We now have a few very high quality contributors: they help the project
move forward will less "devotion" from myself.

The purpose of this e-mail is to identify the areas where people can
help and how we should work. But before identifying those areas, I would
stress on the fact that my wish is to release often, but with only a
limited set of new features, that are well-tested. We have seen in the
past that we had worked on many new features, half-finished, and that it
was hard to stabilize them before doing a release. I don't want this to
happen.
I like this idea too, 3.0 was a pain to release. Beside, network (TCP
support) and the audio part of Ekiga (e.g. pulse audio) needs some new
features quickly.
>From a Fedora point of view the two "bugs" I see on a regular basis
are "Audio Problems" (will be fixed mostly by a Pulse Audio plugin set
as the default) and Network issues which are mostly Firewall and NAT
based. I think support for upnp would possibly fix most of those
issues for the average user. The would be the most useful features
from my point of view and the later would probably also help the issue
with ekiga.net "not working" mentioned elsewhere.


I see pulse audio as a good thing for the Linux audio stack; it provide
a unified test case of the major features and my hope is to see it
improve the situation at the end. (and IMHO it really needs improvements...)

Pulse support in the SVN head as of a week or so ago is only partially functional. When I place a call, I hear ekiga generate the ring sound until the other end picks up the call. The other end hears only digital artifacts (soft blip-blip-blip noises) until I open the pulse audio volume control application, at which point the other end hears correct audio. Closing the volume control application reverts to digital artifacts. Reopening it causes audio to work again. I never hear audio from the called party. These behaviors are 100% reproducible.

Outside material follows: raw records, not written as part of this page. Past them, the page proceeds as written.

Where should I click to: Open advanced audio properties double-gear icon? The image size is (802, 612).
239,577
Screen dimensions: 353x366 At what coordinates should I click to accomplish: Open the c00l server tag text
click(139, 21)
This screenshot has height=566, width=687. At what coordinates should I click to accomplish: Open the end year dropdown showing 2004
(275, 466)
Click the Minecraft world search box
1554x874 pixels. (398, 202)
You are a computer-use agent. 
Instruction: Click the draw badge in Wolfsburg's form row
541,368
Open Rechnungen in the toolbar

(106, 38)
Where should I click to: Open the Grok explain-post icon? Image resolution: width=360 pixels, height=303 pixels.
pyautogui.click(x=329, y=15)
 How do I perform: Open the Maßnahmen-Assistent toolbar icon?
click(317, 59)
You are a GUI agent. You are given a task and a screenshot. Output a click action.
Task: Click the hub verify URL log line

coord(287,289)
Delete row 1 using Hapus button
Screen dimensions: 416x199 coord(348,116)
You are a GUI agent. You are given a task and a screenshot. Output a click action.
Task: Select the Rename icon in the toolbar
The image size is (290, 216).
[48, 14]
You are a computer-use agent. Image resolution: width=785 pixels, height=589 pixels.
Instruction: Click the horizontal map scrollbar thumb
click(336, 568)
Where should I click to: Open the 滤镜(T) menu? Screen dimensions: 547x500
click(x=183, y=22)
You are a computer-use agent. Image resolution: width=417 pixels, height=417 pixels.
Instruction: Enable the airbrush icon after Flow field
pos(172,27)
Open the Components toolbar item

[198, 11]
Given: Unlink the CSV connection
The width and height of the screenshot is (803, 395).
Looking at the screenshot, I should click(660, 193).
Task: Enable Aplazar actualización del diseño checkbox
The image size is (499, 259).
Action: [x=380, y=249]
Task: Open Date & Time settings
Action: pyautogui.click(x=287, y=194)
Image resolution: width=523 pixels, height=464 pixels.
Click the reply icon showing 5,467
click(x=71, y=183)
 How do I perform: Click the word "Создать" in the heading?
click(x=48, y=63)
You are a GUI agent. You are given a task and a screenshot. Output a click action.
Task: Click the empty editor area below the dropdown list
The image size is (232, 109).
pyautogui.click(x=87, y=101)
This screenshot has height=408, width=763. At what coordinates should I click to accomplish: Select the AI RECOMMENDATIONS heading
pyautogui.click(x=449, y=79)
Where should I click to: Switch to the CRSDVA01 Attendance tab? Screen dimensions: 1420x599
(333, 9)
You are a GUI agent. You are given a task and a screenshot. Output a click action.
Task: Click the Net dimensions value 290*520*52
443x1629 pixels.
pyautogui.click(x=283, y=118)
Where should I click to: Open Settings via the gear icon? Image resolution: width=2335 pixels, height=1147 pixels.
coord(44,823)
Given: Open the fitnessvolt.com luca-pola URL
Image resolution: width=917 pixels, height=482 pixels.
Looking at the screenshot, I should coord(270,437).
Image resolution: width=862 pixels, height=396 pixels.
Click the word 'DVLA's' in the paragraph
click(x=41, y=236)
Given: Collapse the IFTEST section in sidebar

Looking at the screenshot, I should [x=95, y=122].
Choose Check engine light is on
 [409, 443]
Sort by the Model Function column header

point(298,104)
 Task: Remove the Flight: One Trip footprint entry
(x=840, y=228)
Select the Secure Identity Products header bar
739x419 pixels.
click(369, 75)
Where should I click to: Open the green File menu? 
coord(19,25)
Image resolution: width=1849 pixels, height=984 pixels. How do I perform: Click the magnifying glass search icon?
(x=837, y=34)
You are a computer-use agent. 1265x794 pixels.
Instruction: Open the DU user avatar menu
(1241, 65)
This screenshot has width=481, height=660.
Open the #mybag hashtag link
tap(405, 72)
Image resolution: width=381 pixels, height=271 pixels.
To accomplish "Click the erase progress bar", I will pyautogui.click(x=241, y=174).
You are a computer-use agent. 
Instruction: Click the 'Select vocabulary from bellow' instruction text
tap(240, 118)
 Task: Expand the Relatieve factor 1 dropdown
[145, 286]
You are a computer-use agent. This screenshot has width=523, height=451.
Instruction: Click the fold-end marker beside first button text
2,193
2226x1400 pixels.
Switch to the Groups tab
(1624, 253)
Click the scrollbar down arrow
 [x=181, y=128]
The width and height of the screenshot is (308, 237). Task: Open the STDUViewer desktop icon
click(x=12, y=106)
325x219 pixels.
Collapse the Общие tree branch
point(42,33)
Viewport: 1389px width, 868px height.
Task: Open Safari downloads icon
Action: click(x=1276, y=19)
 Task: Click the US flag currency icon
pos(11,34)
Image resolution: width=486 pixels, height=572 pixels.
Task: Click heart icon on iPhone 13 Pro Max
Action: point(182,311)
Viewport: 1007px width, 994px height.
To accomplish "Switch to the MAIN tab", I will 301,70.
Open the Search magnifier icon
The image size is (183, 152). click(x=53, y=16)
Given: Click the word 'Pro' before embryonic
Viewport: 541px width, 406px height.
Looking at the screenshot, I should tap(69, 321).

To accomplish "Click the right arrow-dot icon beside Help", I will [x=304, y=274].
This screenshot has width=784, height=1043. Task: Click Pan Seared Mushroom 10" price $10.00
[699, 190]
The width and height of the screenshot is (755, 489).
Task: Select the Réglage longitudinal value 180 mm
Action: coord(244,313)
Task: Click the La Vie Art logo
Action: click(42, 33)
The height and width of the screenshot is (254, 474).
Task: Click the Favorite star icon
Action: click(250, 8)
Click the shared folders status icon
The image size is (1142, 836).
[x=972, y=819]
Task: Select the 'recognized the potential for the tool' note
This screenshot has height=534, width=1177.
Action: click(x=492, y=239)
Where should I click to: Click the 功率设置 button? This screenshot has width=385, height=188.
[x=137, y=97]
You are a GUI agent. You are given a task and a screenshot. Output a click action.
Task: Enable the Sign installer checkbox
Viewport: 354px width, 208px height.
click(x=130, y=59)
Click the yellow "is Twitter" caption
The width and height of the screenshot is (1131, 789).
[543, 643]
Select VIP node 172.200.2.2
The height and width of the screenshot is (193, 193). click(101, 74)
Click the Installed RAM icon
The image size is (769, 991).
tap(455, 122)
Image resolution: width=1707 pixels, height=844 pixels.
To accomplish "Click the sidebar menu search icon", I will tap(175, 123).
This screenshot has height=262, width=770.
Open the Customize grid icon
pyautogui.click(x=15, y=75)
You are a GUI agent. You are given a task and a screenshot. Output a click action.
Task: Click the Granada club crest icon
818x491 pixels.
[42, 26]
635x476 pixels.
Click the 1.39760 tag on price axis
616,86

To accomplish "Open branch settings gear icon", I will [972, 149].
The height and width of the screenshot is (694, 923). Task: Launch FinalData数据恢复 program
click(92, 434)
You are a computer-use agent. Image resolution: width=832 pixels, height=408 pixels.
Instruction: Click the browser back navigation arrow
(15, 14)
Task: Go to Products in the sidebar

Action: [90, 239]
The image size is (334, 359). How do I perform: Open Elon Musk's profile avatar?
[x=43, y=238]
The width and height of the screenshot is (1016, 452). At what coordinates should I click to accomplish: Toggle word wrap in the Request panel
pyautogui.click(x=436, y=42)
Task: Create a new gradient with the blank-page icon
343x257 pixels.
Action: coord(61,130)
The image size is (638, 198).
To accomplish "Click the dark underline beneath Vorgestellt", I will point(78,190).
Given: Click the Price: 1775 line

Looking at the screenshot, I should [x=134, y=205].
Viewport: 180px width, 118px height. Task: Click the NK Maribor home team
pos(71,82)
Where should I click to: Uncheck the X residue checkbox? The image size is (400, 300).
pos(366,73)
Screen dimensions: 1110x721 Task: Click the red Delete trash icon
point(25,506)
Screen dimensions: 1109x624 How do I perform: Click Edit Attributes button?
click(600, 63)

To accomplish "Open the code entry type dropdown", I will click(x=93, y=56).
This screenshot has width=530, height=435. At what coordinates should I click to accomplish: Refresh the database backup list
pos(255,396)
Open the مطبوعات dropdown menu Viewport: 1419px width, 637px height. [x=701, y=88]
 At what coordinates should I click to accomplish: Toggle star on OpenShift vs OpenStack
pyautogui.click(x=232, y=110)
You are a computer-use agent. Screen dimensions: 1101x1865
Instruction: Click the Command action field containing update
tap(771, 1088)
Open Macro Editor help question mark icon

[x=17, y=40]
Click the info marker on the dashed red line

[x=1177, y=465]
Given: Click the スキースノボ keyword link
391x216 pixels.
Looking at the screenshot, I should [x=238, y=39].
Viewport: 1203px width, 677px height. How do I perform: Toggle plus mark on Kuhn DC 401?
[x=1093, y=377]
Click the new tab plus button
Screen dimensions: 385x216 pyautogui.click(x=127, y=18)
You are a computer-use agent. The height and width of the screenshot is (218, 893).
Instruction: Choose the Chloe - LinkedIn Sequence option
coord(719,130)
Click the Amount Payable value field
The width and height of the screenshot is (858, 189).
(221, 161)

The network issue is also a complex matter. I agree upnp will improve
the situation too. Still it will not be enough for some people. The
software we compete with here (skype) is full of workarounds for
hardware/network config *hostile* to VoIP. As people with software which
do not work are always louder than people where it just work, the
situation will still harm ekiga reputation. Beside, the security topic
here is quite important and very complex, and this is something skype
deals with obscurity. Quite frankly, I doubt if the skype protocol was
open, it will be considered as secure... I've started to work on the
topic, i.e. how to deal with hardware/setup hostile to VoIP. I've hope
to publish a white paper in the coming months (I was full of hope to
publish this for the end of august, but I was then busy with user
support, bug triaging, packages, etc.). I do not see a good fix for that
in the short term. Any help is welcome.

On Fedora 10, I have a machine with several interfaces including a VPN interface. I am only intermittently able to register and make calls through my SIP server. Checking the box in preferences at:

Edit->Preferences->General->General Settings->Network Settings->Enable network detection

seems to have a positive effect, in other words, ekiga seems more likely to register and place calls when that box is checked, but it's not 100% effective.

If I create a virtual machine on this physical machine, ekiga registers and makes calls 100% of the time. Both machines are running F10, fully updated. The significant difference is that the VM has only one interface, plus loopback, whereas the physical host has 5 interfaces plus loopback.

Twinkle registers and places calls reliably from this machine. I don't know the twinkle code, either, but since it is FOSS, perhaps it would be useful to look at its code to see how it operates in the multi-interface case.